Tony Bennett’s family revealed the legendary singer has been battling Alzheimer’s disease for nearly five years in a lengthy feature in AARP the Magazine.
Bennett was diagnosed with Alzheimer’s in 2016. In the years since, the disease has progressed to the extent that Bennett’s presence has reportedly grown more muted and he grapples with short-term memory loss; but he has not yet been stricken by some of Alzheimer’s most debilitating symptoms, like severe disorientation, long-term memory loss, and bouts of depression and anger.
Gayatri Devi, the neurologist who diagnosed Bennett, said Bennett has had some “cognitive issues, but multiple other areas of his brain are still resilient and functioning well.” She added, “He is doing so many things, at 94, that many people without dementia cannot do. He really is the symbol of hope for someone with a cognitive disorder.”
The decision to reveal Bennett’s diagnosis was made primarily by his wife, Susan, and his eldest son and manager, Danny; as the story notes, Susan said it was impossible for Bennett to offer his input as he can neither understand the disease, nor make such a big decision about whether to disclose it. Part of the reason Bennett’s team made the decision they did was that they wanted to be able to openly spread the word about what may be Bennett’s last album: A second collection of duets with Lady Gaga that’s expected to arrive this spring.
Gaga and Bennett recorded the follow-up to their 2014 LP, Cheek to Cheek, between 2018 and 2020, as Bennett’s Alzheimer’s was progressing. The story describes some raw documentary footage from the sessions in which Gaga, clearly aware of Bennett’s condition, delicately interacts with him and tears up as he sings part of a love song. Danny adds that he also spoke with Gaga before they went public about Bennett’s diagnosis: “I wanted to check with her to make sure she was cool, because she watches his back all the time,” he said. “She was like, ‘Absolutely, it’s just another gift that he can give to the world.'”
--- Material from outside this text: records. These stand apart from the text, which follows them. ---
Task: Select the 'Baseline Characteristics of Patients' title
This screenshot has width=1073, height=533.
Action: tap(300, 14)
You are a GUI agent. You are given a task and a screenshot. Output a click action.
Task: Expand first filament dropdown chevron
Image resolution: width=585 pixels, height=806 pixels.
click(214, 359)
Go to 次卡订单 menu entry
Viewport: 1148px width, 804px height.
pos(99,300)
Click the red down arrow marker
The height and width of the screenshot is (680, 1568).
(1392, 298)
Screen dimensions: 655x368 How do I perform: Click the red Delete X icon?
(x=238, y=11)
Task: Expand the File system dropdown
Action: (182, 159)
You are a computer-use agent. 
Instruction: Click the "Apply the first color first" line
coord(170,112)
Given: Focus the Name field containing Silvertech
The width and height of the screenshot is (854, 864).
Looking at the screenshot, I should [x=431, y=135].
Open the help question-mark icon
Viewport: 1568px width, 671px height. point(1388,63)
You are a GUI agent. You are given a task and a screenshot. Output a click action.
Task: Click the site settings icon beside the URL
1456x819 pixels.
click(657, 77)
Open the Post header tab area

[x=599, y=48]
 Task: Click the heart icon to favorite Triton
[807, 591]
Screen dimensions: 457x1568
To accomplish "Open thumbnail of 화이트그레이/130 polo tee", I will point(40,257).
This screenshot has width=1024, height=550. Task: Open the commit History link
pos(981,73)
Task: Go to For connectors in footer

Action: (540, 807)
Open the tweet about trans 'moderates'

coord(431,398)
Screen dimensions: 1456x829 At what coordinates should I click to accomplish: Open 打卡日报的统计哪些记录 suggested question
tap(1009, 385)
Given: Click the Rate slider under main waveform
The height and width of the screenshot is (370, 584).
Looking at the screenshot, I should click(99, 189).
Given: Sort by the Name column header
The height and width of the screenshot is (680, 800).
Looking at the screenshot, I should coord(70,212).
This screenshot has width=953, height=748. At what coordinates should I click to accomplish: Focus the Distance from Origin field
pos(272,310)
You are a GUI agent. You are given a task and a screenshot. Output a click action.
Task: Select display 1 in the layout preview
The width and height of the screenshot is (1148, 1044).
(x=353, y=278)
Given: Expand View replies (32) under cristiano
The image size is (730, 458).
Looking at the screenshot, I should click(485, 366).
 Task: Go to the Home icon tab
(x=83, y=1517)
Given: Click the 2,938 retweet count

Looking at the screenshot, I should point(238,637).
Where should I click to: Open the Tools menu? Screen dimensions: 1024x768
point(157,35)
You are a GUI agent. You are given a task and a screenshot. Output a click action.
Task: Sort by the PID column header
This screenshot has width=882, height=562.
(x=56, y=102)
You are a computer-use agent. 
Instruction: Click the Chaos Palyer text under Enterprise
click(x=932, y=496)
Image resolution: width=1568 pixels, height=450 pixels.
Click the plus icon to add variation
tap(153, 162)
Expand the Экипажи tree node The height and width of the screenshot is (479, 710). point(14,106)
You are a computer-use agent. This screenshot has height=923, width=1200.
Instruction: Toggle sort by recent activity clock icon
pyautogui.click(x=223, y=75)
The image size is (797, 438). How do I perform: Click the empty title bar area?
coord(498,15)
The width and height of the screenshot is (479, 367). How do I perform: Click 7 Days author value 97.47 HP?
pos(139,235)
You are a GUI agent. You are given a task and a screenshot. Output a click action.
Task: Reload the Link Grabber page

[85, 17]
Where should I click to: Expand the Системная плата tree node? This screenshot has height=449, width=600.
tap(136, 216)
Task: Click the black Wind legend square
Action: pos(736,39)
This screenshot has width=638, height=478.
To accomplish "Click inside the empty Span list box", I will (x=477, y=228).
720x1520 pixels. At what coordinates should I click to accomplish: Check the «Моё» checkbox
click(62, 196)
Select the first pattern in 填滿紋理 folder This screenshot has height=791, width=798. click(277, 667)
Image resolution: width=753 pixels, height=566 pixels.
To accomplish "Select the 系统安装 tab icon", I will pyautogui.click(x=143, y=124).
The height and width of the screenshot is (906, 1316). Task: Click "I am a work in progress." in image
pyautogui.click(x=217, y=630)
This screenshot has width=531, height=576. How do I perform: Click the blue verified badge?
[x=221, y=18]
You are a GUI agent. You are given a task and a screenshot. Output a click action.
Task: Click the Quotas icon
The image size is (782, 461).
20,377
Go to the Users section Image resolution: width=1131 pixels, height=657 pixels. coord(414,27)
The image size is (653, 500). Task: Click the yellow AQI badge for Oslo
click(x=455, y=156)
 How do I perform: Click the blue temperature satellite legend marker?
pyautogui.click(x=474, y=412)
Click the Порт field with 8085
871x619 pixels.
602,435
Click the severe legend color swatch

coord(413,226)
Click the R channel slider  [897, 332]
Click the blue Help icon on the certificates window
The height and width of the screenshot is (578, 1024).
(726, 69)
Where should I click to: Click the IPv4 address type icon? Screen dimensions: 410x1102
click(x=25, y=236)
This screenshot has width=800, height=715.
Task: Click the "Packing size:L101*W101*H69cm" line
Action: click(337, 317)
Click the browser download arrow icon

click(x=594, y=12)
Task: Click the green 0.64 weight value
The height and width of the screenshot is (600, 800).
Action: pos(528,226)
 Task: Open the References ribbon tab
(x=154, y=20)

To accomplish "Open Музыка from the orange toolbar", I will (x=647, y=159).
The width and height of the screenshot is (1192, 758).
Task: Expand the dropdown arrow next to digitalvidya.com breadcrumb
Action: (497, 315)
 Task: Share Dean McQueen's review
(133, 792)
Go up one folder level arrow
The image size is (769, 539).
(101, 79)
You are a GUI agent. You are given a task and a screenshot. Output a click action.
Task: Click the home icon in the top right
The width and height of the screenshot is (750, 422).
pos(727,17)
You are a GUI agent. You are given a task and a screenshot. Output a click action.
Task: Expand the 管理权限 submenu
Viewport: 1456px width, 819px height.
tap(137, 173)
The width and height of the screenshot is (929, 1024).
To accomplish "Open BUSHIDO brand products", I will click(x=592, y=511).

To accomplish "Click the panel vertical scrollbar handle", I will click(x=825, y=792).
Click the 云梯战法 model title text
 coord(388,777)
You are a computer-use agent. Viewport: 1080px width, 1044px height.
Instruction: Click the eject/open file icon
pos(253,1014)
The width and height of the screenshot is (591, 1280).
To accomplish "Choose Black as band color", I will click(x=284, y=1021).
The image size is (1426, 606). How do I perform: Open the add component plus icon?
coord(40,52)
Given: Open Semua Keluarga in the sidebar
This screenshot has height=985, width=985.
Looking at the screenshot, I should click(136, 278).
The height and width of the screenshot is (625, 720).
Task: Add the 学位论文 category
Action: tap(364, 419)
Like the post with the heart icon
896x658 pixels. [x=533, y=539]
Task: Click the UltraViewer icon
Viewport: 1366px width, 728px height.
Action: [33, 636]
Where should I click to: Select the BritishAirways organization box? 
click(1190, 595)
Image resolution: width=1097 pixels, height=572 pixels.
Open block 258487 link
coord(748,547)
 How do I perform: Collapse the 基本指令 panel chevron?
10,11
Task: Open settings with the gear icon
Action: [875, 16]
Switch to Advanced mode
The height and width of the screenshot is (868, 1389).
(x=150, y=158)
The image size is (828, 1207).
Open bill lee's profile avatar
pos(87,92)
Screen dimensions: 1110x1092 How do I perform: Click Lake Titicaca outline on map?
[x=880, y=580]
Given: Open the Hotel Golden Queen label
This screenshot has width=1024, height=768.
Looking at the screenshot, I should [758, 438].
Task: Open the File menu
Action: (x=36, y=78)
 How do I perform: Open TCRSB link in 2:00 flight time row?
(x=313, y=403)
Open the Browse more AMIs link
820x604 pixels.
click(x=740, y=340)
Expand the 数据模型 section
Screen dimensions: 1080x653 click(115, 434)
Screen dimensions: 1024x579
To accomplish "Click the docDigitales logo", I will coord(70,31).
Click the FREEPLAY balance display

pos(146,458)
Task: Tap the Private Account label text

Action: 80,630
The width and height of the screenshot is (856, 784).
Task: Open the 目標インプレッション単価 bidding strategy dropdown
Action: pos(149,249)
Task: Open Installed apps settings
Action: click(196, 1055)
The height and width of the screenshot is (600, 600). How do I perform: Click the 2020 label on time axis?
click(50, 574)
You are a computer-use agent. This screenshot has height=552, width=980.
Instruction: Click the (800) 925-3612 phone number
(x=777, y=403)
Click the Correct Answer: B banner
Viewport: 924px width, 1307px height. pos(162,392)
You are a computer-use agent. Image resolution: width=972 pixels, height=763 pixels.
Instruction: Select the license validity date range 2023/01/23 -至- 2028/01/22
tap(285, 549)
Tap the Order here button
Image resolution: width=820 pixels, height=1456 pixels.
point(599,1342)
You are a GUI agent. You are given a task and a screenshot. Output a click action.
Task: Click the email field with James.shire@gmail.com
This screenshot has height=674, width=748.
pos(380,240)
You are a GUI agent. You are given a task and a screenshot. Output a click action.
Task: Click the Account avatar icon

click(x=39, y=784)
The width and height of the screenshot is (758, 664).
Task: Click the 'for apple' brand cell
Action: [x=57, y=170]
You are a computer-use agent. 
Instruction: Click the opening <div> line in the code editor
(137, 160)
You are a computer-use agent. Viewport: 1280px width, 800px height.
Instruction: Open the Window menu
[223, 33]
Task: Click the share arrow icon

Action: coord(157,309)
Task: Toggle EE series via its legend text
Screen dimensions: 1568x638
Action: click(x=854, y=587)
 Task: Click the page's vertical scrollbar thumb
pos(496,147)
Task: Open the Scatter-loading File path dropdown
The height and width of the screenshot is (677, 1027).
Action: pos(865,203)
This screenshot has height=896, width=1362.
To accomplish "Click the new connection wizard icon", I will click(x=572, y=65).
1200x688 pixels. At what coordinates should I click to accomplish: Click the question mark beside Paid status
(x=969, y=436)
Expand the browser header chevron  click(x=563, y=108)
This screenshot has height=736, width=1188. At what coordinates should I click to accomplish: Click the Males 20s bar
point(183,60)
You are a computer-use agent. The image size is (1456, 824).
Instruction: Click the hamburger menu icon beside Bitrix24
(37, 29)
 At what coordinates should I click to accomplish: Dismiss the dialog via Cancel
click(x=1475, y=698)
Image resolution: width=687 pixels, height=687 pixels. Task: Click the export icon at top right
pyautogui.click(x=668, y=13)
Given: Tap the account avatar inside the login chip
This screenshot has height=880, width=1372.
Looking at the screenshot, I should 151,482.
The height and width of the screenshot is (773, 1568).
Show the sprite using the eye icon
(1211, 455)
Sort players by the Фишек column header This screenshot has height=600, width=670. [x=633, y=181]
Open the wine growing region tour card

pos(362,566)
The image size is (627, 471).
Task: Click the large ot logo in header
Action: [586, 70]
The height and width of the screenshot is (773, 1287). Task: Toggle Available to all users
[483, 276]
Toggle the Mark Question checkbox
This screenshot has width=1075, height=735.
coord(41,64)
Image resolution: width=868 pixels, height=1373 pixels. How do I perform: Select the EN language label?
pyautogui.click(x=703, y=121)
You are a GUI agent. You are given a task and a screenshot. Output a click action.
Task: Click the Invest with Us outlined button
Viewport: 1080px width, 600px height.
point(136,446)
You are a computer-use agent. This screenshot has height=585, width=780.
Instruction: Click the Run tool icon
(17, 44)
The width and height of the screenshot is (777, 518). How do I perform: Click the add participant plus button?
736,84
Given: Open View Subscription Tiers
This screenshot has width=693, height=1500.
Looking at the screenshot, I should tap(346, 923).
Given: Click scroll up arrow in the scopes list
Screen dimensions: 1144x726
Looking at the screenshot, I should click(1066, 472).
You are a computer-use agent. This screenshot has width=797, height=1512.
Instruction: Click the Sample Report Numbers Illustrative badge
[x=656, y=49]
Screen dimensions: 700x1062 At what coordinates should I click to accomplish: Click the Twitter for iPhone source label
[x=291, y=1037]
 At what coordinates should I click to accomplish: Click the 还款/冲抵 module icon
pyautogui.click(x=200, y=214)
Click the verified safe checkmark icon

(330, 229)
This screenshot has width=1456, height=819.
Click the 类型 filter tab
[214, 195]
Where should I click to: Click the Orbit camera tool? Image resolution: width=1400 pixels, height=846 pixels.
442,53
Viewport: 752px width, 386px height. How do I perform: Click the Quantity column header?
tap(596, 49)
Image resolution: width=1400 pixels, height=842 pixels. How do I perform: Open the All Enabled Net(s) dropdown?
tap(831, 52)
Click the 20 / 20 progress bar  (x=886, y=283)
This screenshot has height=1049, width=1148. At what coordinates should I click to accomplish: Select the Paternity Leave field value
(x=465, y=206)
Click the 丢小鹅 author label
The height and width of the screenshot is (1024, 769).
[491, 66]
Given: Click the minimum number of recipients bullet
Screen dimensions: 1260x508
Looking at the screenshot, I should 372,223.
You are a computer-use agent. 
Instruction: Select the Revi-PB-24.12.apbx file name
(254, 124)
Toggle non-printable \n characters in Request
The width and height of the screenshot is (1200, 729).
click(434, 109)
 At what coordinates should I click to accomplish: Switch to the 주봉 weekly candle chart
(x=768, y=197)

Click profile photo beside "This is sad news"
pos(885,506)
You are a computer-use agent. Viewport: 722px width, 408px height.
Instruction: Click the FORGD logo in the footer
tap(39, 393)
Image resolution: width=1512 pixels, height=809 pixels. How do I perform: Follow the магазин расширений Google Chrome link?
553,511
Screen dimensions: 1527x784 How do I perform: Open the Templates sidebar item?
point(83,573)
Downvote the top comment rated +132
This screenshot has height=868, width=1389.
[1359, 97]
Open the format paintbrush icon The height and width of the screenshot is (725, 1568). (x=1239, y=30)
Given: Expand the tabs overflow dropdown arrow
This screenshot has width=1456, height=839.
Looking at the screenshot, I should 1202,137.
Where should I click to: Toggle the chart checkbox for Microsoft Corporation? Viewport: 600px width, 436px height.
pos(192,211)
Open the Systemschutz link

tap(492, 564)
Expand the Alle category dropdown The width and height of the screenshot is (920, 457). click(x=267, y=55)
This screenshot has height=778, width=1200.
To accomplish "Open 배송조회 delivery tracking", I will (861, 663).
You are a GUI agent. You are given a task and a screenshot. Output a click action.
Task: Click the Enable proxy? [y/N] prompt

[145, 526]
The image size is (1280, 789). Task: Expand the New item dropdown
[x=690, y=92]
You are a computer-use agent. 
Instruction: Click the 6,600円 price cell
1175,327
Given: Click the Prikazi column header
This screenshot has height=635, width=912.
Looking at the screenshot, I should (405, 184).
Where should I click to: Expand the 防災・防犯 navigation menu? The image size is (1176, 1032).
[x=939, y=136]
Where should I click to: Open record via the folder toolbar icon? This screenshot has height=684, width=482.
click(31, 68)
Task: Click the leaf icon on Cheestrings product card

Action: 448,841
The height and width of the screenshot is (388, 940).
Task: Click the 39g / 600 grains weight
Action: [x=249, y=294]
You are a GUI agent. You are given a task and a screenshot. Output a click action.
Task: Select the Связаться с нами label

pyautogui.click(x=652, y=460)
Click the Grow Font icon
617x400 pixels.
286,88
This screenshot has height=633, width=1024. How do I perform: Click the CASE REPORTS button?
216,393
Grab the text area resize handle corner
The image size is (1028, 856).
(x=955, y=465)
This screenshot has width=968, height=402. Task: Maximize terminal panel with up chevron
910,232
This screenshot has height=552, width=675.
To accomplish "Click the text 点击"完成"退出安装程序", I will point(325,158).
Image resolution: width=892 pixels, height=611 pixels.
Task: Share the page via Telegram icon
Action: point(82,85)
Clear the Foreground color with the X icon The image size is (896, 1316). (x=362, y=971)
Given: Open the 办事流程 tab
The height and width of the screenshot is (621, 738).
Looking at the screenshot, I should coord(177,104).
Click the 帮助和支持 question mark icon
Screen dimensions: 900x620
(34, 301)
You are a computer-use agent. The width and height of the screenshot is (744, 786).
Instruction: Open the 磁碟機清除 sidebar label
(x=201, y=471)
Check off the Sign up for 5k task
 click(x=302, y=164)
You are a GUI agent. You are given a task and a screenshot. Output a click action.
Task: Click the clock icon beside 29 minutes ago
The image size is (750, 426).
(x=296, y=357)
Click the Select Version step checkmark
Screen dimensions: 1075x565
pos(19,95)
Along with taking medication, exercising regularly and mainly eating a Mediterranean diet (which is believed to mitigate some effects of Alzheimer’s), music has been a key part of Bennett’s health regimen. Music has been shown to have an extremely positive effect on those suffering from dementia (although the science is still a bit unclear), and performing seemed to keep Bennett sharp as he continued to tour after his diagnosis. In fact, Bennett was still singing live as of last March, but after the Covid-19 pandemic shut all live performances down, Bennett’s cognitive function suffered.
“His memory, prior to the pandemic, was so much better,” Devi, the neurologist, said, “And he’s not alone. So many of my patients are negatively affected by the isolation, the inability to do the things that matter to them. For someone like Tony Bennett, the big high he gets from performing was very important.”
In lieu of touring, Bennett as been rehearsing a couple of days per week at his home, with his longtime pianist, Lee Musiker, who lives a few blocks away. “Singing is everything to him,” Susan said. “Everything. It has saved his life many times. Many times. Through divorces and things. If he ever stops singing, that’s when we’ll know.”